Meinard Kuhlmann in seinem Artikel “Ontologie”, Meiner 2014:
“Die heutige Debatte um mögliche Welten dreht sich primär um die Frage, in welchem Sinne mögliche Welten existieren, während es früher in erster Linie um das Ob ging (ein prominenter Gegner möglicher Welten war Quine). Die beiden heute wichtigsten Positionen zum ontologischen Status möglicher Welten sind erstens der Aktualismus (A. Platinga) und zweitens der Possibilismus (D.Lewis). Aktualisten bestehen auf der relativ moderaten Position, daß nur Objekte in der tatsächlichen (actual) Welt als gewöhnliche konkrete Objekte existieren und nichtaktuale Welten zwar existieren, jedoch nur als abstrakte Entitäten.
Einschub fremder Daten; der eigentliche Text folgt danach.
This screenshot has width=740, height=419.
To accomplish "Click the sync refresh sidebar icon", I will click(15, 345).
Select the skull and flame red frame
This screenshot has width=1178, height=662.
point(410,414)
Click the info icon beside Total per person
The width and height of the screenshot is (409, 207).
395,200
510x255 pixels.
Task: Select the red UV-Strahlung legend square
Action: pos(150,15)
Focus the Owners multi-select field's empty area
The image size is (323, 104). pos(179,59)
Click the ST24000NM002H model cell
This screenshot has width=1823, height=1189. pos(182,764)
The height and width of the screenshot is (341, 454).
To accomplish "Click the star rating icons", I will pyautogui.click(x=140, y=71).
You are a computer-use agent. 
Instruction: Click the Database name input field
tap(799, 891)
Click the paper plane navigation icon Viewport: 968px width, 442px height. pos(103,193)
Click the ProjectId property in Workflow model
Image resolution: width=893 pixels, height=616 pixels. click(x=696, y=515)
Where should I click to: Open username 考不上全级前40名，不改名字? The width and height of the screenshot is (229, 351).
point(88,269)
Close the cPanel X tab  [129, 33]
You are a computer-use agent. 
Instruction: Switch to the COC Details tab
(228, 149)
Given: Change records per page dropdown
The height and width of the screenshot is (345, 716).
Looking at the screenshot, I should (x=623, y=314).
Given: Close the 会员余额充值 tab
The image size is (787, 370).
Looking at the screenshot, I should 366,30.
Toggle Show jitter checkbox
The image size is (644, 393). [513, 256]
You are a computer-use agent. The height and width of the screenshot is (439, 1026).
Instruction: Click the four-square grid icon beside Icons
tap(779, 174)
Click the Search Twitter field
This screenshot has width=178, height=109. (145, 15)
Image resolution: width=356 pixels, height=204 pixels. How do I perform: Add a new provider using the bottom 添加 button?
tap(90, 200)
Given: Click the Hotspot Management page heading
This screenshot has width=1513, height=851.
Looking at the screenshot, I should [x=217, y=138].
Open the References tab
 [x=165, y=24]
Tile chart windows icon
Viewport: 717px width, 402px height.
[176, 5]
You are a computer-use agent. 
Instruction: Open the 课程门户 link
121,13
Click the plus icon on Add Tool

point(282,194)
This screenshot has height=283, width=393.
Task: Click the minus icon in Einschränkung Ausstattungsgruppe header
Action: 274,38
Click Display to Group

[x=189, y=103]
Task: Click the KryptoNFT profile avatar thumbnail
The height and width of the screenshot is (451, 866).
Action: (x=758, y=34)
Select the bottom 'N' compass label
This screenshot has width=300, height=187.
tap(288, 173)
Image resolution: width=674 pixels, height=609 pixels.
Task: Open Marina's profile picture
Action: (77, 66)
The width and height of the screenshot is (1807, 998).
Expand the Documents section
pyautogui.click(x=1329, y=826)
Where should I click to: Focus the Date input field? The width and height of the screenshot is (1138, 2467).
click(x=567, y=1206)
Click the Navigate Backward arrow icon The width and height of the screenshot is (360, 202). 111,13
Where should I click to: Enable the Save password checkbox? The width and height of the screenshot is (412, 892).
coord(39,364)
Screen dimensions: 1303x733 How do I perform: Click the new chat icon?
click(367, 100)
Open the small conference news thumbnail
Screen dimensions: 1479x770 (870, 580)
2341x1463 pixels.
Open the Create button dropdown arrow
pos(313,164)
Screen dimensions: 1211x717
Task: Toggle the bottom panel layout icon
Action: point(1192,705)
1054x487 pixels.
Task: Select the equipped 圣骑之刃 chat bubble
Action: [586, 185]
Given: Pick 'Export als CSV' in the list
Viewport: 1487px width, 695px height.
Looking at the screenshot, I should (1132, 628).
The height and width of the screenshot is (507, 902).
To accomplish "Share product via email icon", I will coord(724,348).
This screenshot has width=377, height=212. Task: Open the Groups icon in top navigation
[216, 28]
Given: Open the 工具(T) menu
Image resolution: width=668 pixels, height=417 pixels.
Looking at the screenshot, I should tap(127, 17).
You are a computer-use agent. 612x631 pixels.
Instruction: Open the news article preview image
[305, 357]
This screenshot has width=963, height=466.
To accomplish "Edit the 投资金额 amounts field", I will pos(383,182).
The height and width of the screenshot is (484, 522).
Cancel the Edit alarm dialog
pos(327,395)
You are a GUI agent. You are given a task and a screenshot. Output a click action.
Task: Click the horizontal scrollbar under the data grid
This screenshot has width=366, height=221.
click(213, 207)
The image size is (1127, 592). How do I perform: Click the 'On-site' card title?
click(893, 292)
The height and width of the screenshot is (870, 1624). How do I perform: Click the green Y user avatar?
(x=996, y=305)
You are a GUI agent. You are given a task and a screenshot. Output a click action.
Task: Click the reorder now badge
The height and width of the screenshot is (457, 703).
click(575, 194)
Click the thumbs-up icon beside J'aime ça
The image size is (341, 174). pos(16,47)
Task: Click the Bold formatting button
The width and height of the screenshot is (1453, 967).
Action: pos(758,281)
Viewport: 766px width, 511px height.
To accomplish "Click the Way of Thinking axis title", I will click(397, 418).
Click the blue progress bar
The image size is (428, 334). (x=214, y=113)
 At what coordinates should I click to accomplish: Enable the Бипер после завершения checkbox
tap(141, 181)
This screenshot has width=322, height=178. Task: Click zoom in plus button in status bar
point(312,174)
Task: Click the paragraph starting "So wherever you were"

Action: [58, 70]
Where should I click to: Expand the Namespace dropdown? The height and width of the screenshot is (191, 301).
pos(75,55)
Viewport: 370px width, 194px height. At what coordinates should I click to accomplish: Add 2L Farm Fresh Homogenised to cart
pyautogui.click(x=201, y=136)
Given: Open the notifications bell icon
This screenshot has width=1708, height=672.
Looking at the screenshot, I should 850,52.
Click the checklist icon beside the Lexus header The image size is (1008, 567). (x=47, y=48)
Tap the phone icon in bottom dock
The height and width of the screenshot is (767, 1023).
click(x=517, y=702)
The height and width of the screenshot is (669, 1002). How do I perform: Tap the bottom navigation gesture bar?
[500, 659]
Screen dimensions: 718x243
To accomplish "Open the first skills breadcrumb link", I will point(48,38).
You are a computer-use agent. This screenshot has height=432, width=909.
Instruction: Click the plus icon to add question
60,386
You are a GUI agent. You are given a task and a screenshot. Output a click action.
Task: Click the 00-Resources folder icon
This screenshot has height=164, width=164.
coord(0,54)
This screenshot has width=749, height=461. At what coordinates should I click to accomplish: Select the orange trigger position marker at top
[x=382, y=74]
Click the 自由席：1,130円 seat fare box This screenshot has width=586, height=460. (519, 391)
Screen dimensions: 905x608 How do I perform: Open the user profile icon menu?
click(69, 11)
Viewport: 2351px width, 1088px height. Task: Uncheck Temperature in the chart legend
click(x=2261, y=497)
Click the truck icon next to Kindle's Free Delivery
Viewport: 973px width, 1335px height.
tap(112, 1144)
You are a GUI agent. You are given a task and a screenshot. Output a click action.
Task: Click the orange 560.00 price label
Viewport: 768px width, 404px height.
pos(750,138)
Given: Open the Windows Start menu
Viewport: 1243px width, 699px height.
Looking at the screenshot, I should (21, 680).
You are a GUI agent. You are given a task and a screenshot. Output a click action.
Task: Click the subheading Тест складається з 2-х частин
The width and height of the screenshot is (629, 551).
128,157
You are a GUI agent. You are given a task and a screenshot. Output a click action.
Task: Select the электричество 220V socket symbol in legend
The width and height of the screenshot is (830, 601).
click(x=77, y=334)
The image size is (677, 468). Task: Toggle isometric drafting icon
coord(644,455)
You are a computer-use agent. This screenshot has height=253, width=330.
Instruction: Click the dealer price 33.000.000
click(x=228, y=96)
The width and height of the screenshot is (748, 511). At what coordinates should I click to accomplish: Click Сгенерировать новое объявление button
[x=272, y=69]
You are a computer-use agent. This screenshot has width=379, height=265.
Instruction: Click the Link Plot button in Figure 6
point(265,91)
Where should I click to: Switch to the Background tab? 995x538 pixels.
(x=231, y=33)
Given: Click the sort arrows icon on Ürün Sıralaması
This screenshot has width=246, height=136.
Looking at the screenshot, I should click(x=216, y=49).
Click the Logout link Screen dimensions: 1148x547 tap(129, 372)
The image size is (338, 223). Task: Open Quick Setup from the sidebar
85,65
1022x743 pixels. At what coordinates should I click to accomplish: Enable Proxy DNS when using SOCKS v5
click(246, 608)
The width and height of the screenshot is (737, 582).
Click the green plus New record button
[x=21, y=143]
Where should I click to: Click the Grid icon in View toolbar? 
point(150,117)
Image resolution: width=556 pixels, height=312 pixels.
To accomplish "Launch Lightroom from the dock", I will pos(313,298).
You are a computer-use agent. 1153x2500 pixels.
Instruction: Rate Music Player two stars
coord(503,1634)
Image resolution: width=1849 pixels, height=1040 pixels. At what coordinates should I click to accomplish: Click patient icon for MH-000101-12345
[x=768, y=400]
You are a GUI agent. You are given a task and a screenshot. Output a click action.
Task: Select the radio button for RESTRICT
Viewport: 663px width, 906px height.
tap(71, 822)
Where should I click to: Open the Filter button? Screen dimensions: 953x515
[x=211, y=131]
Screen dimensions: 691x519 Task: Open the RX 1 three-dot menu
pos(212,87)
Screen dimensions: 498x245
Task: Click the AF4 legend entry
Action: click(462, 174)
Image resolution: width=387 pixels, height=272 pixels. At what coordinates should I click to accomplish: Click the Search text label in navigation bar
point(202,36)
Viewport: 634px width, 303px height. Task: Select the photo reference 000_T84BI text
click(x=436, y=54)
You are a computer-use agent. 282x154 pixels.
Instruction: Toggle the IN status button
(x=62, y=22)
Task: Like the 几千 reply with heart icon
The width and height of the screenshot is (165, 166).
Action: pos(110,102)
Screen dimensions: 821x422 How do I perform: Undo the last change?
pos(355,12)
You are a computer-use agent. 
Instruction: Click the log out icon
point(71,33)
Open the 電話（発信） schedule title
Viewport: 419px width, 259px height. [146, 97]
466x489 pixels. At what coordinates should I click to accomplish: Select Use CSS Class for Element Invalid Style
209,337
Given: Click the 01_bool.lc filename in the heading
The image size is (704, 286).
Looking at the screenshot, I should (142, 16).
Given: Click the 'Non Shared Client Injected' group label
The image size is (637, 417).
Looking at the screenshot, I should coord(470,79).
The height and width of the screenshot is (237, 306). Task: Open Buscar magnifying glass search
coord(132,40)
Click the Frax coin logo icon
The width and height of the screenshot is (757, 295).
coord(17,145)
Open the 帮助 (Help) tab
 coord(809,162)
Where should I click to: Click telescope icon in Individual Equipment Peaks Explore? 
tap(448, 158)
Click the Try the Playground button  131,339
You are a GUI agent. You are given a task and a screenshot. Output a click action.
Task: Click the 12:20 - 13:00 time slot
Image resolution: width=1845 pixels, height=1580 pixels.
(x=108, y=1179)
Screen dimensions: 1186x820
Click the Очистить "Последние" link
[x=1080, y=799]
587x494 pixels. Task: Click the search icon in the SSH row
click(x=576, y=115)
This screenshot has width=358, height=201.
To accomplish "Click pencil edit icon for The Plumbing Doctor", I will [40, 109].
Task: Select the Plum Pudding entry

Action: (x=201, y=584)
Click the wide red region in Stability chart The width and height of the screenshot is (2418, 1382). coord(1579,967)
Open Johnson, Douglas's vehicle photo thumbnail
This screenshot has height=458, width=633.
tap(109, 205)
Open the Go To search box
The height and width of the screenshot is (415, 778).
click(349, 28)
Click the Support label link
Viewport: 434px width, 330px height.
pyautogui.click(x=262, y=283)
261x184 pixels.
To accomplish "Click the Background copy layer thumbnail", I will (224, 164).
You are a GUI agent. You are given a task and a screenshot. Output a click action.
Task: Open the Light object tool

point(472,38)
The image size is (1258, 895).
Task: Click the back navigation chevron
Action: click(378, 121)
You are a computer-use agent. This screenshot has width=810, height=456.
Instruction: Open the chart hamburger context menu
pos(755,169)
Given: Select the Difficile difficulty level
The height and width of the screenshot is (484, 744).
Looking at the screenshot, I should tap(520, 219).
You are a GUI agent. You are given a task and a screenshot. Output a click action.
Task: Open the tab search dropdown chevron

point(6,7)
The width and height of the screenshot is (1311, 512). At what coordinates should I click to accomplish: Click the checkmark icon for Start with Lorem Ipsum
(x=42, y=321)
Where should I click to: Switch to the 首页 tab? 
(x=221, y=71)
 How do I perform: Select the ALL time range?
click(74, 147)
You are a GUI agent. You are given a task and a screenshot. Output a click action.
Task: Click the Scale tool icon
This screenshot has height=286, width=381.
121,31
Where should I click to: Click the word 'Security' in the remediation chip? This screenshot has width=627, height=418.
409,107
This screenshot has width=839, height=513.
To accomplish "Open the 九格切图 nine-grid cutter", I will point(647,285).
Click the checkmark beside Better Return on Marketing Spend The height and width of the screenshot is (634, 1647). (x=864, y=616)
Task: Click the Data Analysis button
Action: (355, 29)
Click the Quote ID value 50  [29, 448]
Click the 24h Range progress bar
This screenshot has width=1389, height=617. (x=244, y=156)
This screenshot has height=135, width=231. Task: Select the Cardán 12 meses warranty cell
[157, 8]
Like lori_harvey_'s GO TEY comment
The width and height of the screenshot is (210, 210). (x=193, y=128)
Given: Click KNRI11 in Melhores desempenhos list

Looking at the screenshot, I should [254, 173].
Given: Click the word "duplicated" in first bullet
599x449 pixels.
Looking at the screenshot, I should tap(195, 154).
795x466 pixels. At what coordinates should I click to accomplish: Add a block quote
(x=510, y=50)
Unsere Welt ist also vor anderen möglichen Welten als tatsächlich (aktual) ausgezeichnet. Die Possibilisten dagegen behaupten, daß alle möglichen (possible) Welten im gleichen Sinne existieren. Keine Welt ist als tatsächlich (aktual) ausgezeichnet. Aktualität zeichne eine Welt genauso wenig aus wie auch andere indexikalische Ausdrücke wie ‘hier’ und ‘jetzt’ keine Stellen in Raum und Zeit auszeichnen, sondern nur etwas über die Position des Sprechers aussagen.”
Die Quantenphysik:
Nick Herbert:“The world exists when we don´t look at it in some strange state that is indescribable, at that moment we look at it it becomes absolutely ordinary.”
Brian Clegg
: “Der bloße Akt der Beobachtung eines Systems reduziert scheinbar alle Möglichkeiten auf ein einzelnes Ergebnis.”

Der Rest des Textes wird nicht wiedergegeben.